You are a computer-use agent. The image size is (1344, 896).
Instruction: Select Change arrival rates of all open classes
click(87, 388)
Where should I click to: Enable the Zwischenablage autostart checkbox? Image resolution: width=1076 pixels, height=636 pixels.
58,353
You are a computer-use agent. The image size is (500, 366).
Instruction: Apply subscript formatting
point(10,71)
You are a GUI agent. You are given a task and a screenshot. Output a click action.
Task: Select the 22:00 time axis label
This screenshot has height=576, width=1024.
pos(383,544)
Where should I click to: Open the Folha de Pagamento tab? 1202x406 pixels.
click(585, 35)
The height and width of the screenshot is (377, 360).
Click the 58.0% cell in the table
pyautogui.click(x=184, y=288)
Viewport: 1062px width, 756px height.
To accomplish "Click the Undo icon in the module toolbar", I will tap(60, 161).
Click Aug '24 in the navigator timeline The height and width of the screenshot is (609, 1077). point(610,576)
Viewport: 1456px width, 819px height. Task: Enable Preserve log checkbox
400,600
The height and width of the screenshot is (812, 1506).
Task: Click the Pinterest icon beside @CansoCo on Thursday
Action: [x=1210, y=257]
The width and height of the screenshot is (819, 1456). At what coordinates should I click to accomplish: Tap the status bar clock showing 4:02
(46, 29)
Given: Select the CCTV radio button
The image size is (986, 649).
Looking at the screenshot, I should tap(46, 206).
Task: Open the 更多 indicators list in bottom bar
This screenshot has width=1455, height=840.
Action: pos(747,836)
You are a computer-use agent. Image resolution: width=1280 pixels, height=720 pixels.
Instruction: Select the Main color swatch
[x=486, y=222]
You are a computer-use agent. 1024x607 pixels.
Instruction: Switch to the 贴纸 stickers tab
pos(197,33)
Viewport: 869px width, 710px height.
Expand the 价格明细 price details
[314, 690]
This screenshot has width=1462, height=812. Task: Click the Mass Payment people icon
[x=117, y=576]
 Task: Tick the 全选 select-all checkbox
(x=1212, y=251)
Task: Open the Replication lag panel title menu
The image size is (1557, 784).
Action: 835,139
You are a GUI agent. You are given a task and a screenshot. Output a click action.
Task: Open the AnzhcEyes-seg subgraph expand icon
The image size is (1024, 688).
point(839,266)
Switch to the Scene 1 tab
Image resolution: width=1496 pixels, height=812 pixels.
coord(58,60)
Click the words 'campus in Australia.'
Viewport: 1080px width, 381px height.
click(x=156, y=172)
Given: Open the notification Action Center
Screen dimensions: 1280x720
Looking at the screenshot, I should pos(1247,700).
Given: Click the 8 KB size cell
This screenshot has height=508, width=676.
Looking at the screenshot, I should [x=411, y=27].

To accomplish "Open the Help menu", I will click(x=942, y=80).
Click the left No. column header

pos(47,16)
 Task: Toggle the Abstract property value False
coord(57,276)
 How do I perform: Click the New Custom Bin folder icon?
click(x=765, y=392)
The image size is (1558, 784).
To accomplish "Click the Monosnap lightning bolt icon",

## Stated problem
Please repeat all of the items above, swapping "computer-use agent" for "desktop agent" wherever it occurs and leaving everything else unchanged.

## Answer below
You are a desktop agent. The image size is (1344, 896).
Instruction: Select Change arrival rates of all open classes
click(87, 388)
Where should I click to: Enable the Zwischenablage autostart checkbox? Image resolution: width=1076 pixels, height=636 pixels.
58,353
You are a desktop agent. The image size is (500, 366).
Instruction: Apply subscript formatting
point(10,71)
You are a GUI agent. You are given a task and a screenshot. Output a click action.
Task: Select the 22:00 time axis label
This screenshot has height=576, width=1024.
pos(383,544)
Where should I click to: Open the Folha de Pagamento tab? 1202x406 pixels.
click(585, 35)
The height and width of the screenshot is (377, 360).
Click the 58.0% cell in the table
pyautogui.click(x=184, y=288)
Viewport: 1062px width, 756px height.
To accomplish "Click the Undo icon in the module toolbar", I will tap(60, 161).
Click Aug '24 in the navigator timeline The height and width of the screenshot is (609, 1077). point(610,576)
Viewport: 1456px width, 819px height. Task: Enable Preserve log checkbox
400,600
The height and width of the screenshot is (812, 1506).
Task: Click the Pinterest icon beside @CansoCo on Thursday
Action: [x=1210, y=257]
The width and height of the screenshot is (819, 1456). At what coordinates should I click to accomplish: Tap the status bar clock showing 4:02
(46, 29)
Given: Select the CCTV radio button
The image size is (986, 649).
Looking at the screenshot, I should tap(46, 206).
Task: Open the 更多 indicators list in bottom bar
This screenshot has width=1455, height=840.
Action: pos(747,836)
You are a desktop agent. Image resolution: width=1280 pixels, height=720 pixels.
Instruction: Select the Main color swatch
[x=486, y=222]
You are a desktop agent. 1024x607 pixels.
Instruction: Switch to the 贴纸 stickers tab
pos(197,33)
Viewport: 869px width, 710px height.
Expand the 价格明细 price details
[314, 690]
This screenshot has width=1462, height=812. Task: Click the Mass Payment people icon
[x=117, y=576]
 Task: Tick the 全选 select-all checkbox
(x=1212, y=251)
Task: Open the Replication lag panel title menu
The image size is (1557, 784).
Action: 835,139
You are a GUI agent. You are given a task and a screenshot. Output a click action.
Task: Open the AnzhcEyes-seg subgraph expand icon
The image size is (1024, 688).
point(839,266)
Switch to the Scene 1 tab
Image resolution: width=1496 pixels, height=812 pixels.
coord(58,60)
Click the words 'campus in Australia.'
Viewport: 1080px width, 381px height.
click(x=156, y=172)
Given: Open the notification Action Center
Screen dimensions: 1280x720
Looking at the screenshot, I should pos(1247,700).
Given: Click the 8 KB size cell
This screenshot has height=508, width=676.
Looking at the screenshot, I should [x=411, y=27].

To accomplish "Open the Help menu", I will click(x=942, y=80).
Click the left No. column header

pos(47,16)
 Task: Toggle the Abstract property value False
coord(57,276)
 How do I perform: Click the New Custom Bin folder icon?
click(x=765, y=392)
The image size is (1558, 784).
To accomplish "Click the Monosnap lightning bolt icon",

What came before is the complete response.